Goal of the exercise. The result is the exact lines from the one containing "Viewport: 1268px width, 727px height." through the final line of the entries; leave out the pictures.
Top of Data provided
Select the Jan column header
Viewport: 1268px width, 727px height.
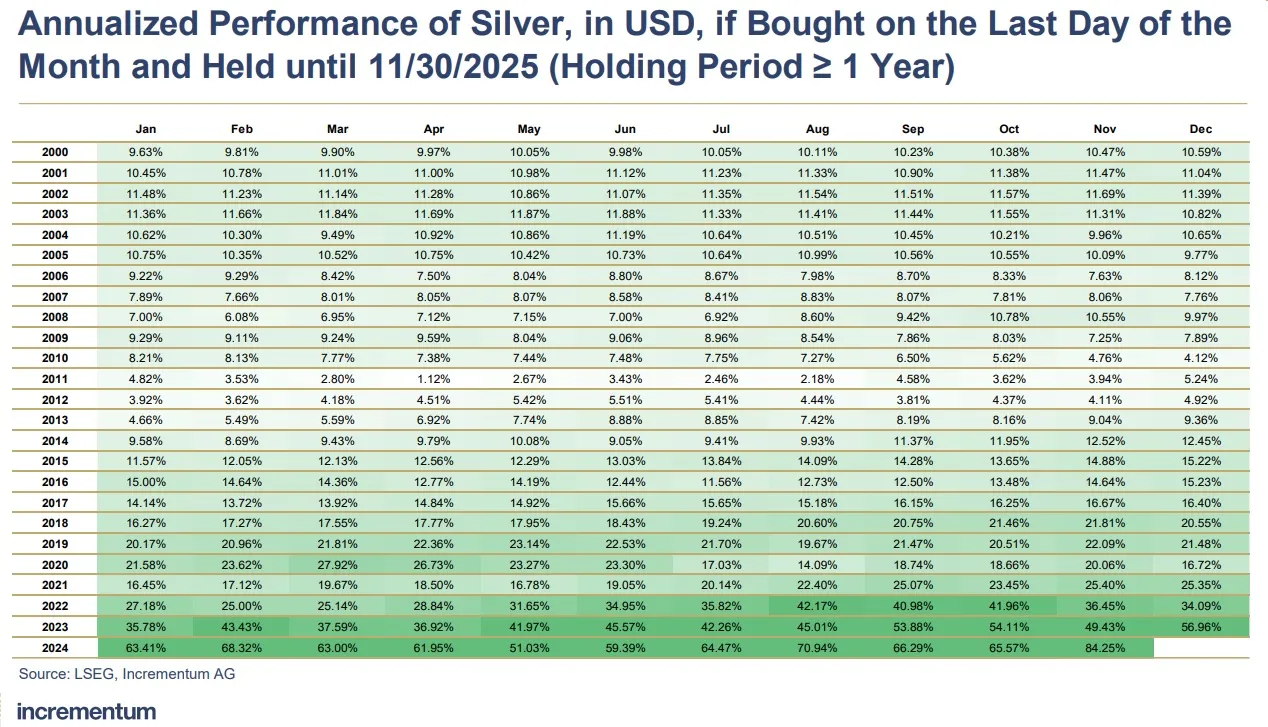point(146,129)
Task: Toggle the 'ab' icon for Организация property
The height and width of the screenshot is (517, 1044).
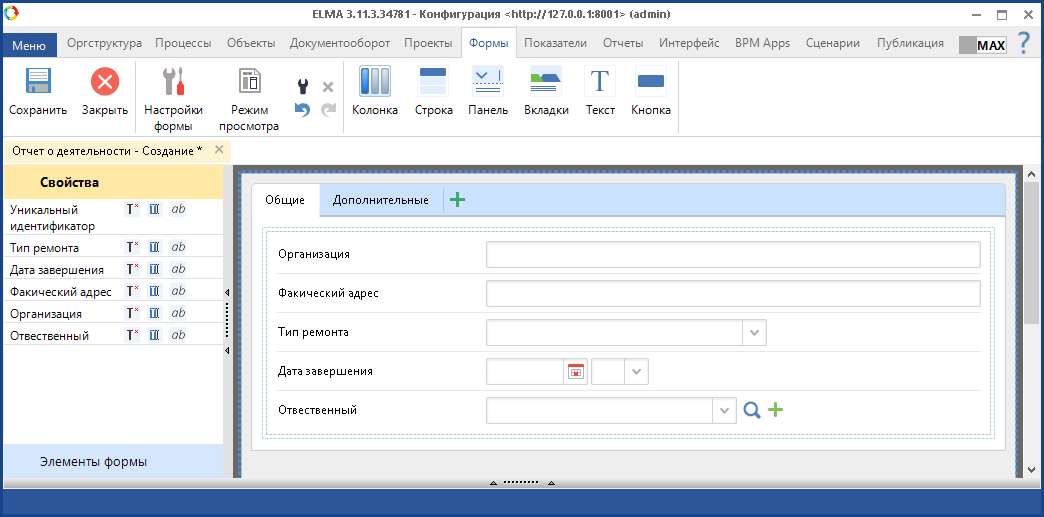Action: click(x=178, y=313)
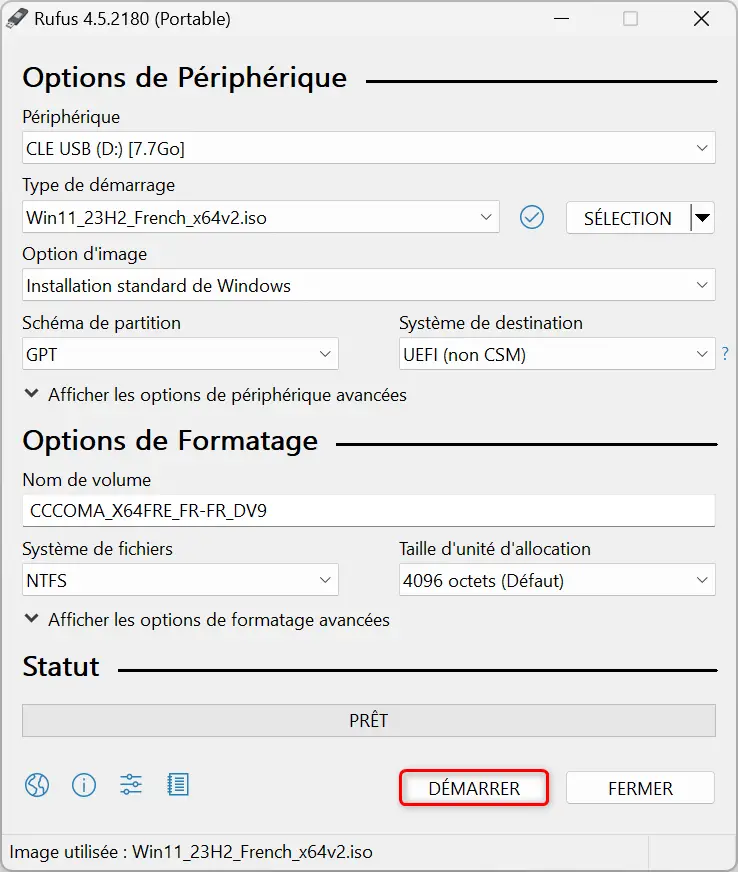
Bottom of Data provided
Result below.
Viewport: 1268px width, 727px height.
point(146,129)
Task: Toggle the 'ab' icon for Организация property
The height and width of the screenshot is (517, 1044).
Action: click(x=178, y=313)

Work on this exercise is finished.